Intake software designed specifically for behavioral health — as Intakeful is designed to be — should support these differentiated workflows: identifying SUD-related intake at the point of form completion, flagging Part 2 obligations, and supporting the delivery and collection of Part 2-specific documentation as part of the intake flow rather than as a separate manual step. Whether a practice uses Intakeful or another system, these are the operational requirements that the intake stage needs to support.

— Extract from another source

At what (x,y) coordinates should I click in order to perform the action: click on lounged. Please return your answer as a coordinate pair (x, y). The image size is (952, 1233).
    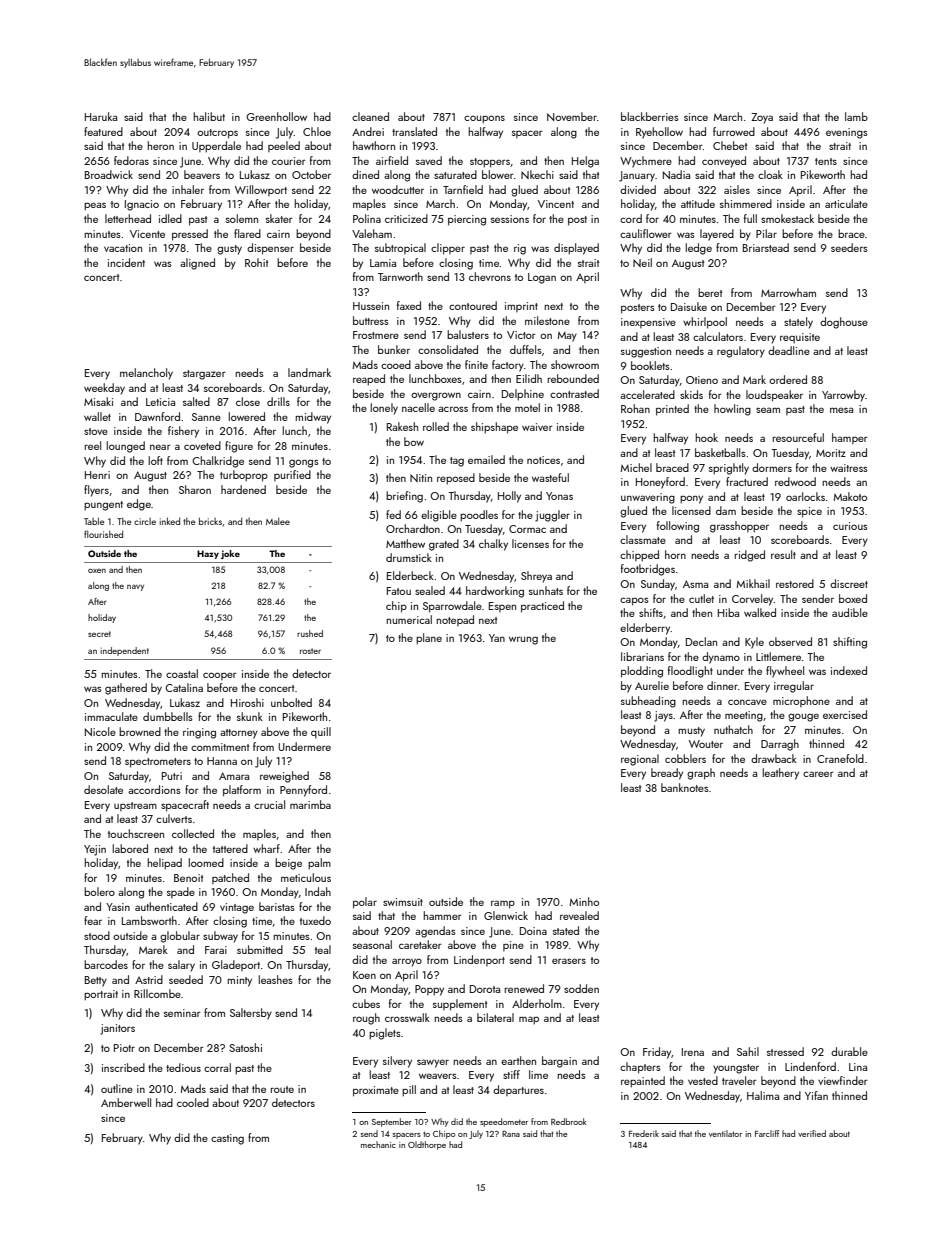
    Looking at the image, I should click on (125, 447).
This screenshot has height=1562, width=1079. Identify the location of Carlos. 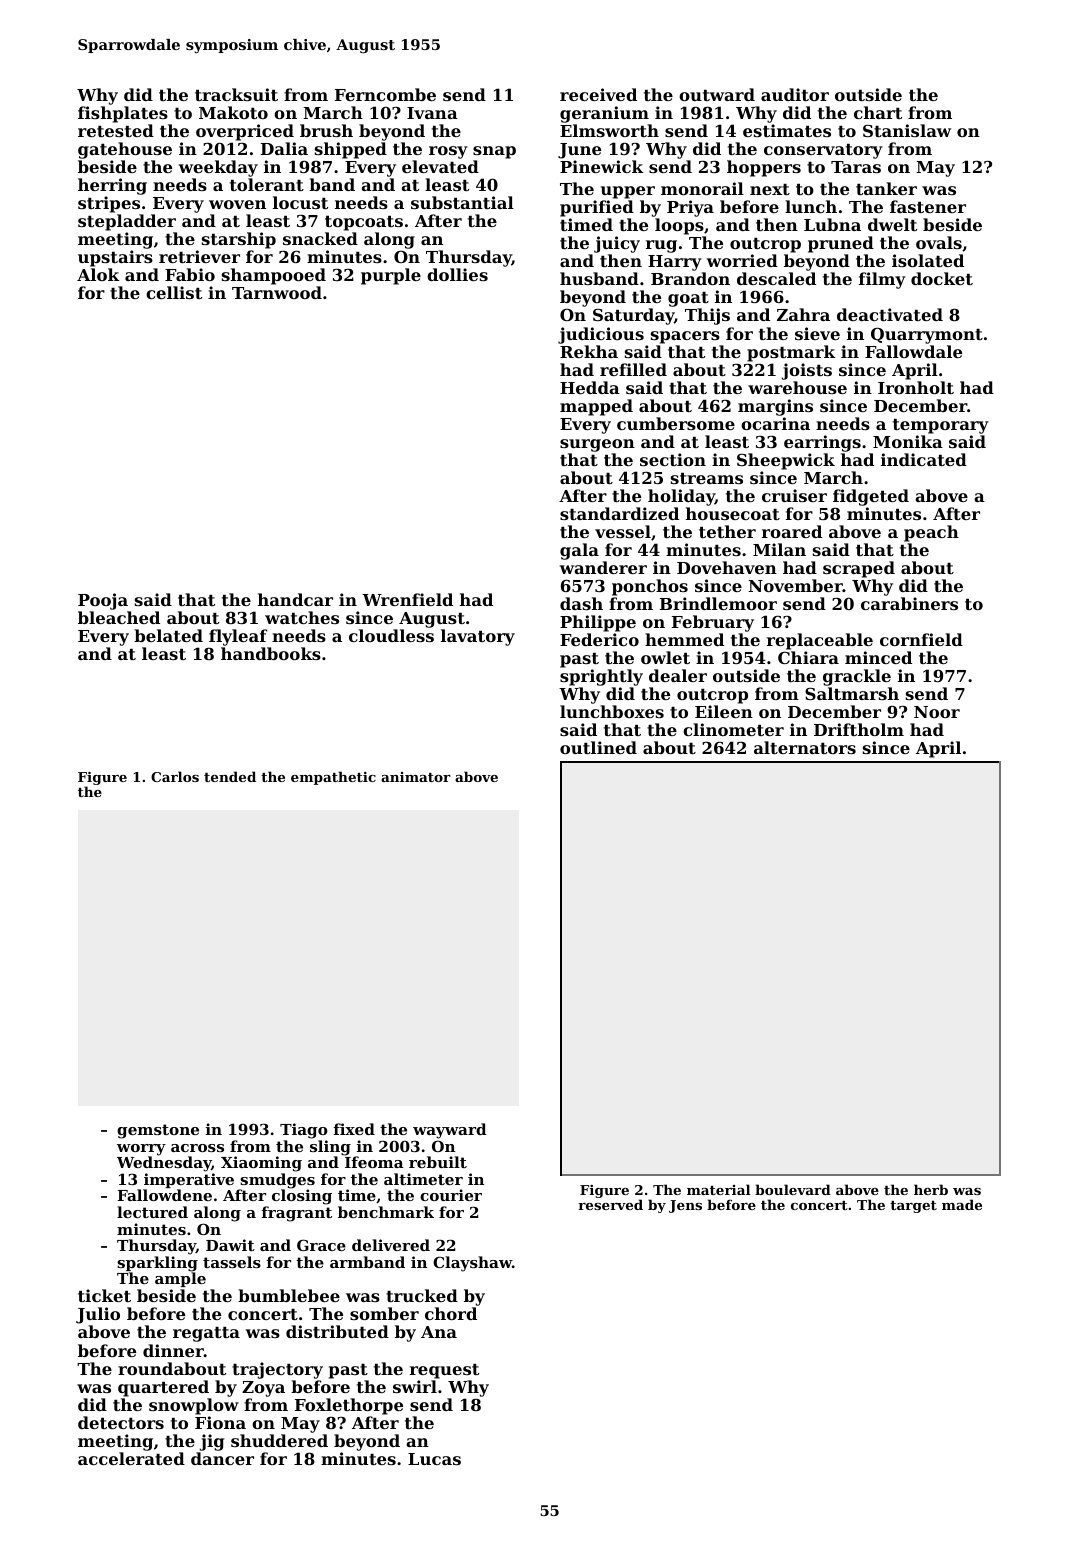
(175, 776).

A Compliance Note on Language
Practices evaluating intake software for Part 2 compliance should be attentive to how vendors describe their compliance support. "HIPAA compliant" is a common and legally inexact claim — no software is "HIPAA certified" by a regulatory body. More importantly for behavioral health practices with SUD services, "HIPAA compliant" says nothing about Part 2. A vendor that addresses only HIPAA and does not mention 42 CFR Part 2 has either not designed for behavioral health specifically, or has not addressed the Part 2 dimension of their product's compliance approach.
The accurate language — and the language practices should expect from software vendors serving the behavioral health space — is "designed to support compliance with HIPAA Privacy and Security Rules and 42 CFR Part 2 confidentiality requirements." This language makes the distinction explicit and signals that the vendor has thought about the specific regulatory obligations behavioral health practices carry.